028: Statics and Dynamics

biomechanics Sep 05, 2021

Forces are being exerted on, by, and around you all the time. Even when you're sat in a chair reading this post on your smartphone or laptop, and you're not moving, forces are being exerted between your back and the chair you're sitting on and between your feet and the ground. Your muscles are also producing forces throughout your entire body to counteract the pull of gravity and keep you upright. Forces can exist even without motion, and your muscles generate them continuously to maintain certain positions and stabilise your posture when you're not moving.

When motion is not present, biomechanists use the principles of a branch of physics (specifically a sub-branch of mechanics) called statics to understand stationary posture. As the name implies, statics looks at things that aren't moving. However, they also look at things that are moving at a constant velocity. When an object or system is static, it is said to be in equilibrium. Equilibrium is a term that describes a state in which forces are in balance: the forces that caused the initial motion, or changed the speed or direction of movement, are cancelled out by opposing forces.

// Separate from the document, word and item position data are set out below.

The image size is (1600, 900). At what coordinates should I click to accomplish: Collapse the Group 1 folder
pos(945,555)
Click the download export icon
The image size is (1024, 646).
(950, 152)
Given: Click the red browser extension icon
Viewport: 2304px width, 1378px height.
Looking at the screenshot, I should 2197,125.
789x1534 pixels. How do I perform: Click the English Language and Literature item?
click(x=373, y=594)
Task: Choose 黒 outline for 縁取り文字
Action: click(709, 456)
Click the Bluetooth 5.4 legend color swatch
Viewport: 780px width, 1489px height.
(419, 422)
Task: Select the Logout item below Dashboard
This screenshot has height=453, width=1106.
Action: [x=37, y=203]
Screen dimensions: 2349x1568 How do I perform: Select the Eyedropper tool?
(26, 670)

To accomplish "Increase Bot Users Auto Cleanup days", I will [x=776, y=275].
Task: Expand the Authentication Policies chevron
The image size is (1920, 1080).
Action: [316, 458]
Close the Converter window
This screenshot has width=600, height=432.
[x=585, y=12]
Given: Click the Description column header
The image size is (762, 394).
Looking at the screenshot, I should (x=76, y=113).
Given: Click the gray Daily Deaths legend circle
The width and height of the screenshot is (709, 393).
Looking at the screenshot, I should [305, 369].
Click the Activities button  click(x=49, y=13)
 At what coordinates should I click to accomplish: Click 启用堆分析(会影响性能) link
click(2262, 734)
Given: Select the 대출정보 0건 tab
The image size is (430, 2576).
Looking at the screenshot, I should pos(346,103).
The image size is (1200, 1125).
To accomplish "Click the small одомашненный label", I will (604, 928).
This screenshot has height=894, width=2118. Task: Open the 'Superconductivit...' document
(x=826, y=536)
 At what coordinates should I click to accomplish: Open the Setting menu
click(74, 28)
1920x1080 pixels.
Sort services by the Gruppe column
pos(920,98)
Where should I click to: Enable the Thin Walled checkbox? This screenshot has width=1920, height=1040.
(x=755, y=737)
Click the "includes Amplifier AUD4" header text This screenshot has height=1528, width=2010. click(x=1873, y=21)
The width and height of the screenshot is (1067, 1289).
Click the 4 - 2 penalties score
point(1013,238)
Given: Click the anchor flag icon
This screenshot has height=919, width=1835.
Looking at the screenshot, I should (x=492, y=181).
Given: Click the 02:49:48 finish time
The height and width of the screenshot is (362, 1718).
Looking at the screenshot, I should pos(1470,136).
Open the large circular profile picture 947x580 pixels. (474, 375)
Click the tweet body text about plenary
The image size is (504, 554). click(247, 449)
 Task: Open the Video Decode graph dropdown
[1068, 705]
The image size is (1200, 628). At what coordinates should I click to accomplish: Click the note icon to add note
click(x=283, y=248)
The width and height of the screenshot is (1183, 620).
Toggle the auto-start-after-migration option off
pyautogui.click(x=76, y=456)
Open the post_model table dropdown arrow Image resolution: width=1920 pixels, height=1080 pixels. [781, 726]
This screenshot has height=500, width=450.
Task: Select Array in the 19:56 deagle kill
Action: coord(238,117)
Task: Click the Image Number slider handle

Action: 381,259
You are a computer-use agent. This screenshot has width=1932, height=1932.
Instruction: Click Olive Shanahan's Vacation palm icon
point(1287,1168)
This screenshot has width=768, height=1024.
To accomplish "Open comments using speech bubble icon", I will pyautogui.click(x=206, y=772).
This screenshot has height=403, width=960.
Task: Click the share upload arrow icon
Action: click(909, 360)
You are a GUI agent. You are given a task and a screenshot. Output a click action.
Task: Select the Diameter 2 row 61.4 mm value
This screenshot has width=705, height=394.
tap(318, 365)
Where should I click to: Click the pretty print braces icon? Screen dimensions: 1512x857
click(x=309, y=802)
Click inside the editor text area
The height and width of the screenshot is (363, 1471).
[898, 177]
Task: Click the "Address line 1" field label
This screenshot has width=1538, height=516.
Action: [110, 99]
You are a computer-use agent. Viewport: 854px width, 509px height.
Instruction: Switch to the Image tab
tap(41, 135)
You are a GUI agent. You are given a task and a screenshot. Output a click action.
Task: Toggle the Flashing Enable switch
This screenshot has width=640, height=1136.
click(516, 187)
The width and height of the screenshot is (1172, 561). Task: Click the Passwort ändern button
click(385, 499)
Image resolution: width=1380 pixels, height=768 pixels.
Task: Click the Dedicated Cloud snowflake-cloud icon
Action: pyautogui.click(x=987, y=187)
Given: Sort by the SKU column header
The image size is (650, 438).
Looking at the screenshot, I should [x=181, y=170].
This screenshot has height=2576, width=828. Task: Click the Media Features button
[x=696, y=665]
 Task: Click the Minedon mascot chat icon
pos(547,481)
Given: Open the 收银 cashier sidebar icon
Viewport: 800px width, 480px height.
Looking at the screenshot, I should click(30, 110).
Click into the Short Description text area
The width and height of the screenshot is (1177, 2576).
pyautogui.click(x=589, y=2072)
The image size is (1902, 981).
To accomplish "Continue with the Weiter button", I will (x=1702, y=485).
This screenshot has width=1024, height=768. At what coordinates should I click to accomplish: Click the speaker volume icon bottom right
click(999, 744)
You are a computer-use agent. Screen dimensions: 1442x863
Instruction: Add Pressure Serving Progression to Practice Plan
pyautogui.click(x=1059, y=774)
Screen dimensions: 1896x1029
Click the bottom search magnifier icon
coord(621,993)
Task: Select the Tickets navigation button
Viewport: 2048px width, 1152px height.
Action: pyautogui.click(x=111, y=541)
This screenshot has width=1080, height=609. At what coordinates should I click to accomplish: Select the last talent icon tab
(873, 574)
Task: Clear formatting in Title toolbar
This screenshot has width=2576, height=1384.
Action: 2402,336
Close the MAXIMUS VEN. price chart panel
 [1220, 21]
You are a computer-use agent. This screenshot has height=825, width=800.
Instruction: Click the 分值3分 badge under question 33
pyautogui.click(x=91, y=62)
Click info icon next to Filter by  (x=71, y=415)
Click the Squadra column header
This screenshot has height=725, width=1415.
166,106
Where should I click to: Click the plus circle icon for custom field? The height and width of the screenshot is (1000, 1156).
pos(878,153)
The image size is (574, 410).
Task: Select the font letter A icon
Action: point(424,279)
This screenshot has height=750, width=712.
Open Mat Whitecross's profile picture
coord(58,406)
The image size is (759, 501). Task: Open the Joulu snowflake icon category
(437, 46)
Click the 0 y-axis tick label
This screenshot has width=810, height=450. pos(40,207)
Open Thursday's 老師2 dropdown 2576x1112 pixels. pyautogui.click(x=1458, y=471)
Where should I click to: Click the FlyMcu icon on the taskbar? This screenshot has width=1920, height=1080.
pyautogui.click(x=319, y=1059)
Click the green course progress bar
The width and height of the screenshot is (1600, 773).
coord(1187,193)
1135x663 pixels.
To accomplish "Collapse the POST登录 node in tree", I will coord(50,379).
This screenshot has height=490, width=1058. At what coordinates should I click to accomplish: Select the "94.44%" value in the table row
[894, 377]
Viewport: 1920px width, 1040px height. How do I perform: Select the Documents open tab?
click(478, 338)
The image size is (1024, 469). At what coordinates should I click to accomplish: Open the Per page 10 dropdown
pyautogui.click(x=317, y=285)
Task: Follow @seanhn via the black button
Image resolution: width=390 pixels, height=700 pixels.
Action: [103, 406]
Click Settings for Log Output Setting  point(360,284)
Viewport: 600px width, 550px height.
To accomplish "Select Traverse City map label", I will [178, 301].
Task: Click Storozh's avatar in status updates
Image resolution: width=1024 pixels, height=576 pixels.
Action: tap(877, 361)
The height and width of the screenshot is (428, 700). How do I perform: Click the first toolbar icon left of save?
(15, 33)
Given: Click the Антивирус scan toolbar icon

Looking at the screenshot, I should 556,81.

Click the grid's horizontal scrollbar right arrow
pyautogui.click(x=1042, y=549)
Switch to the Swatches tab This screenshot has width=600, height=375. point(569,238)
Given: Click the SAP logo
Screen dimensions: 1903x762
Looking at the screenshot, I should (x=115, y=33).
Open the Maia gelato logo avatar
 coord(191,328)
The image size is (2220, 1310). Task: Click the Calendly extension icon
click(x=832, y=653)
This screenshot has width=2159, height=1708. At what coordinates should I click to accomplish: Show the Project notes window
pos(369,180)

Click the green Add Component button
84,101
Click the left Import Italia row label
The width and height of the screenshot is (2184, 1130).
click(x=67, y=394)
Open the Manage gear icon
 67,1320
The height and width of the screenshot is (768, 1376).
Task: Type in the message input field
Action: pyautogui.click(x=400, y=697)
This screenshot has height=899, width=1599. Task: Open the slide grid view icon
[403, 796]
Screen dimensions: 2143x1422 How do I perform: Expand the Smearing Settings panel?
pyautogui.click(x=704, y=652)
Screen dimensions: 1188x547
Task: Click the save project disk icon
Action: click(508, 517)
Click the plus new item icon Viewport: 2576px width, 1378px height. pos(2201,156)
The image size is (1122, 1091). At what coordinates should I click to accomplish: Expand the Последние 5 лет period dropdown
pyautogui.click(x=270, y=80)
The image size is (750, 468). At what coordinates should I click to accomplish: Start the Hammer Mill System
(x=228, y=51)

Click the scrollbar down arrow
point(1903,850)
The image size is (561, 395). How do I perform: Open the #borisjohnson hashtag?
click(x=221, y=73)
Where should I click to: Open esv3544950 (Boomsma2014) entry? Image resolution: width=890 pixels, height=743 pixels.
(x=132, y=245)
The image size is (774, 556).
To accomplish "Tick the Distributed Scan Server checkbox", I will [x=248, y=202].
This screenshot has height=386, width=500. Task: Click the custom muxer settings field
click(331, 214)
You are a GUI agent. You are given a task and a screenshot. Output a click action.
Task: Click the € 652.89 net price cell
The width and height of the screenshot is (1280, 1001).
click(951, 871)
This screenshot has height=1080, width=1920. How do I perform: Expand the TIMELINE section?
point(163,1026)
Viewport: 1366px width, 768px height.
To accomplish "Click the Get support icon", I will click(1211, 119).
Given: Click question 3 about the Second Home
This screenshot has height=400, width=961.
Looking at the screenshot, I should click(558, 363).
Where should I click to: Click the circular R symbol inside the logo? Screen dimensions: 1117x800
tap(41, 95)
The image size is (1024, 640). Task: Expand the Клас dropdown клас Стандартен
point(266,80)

The principles of statics are also used to examine the nature of stresses acting on a particular anatomical structure and understand the size of muscular forces generated during stationary postures. For example, statics provides biomechanists with answers to questions about the amount of tension produced by the deltoid muscle group when a person holds their arm extended out to the side and how that tension affects structures like tendons, ligaments, and bones. Those answers give us an insight into how forces might contribute to adaptation or injury. Since the kinematics don't change, statics typically utilises kinetic analysis to understand the forces that are responsible for a position or maintaining a constant velocity.

When you get up out of your chair after you're done reading this post, the muscles in your legs need to generate forces with which to push against the ground. Your motion accelerates from zero to however fast you travel when you stand up. Acceleration means how fast velocity changes, and the branch of mechanics that studies acceleration in systems is called dynamics. Biomechanists can use both kinematic and kinetic analyses in dynamics to understand motion.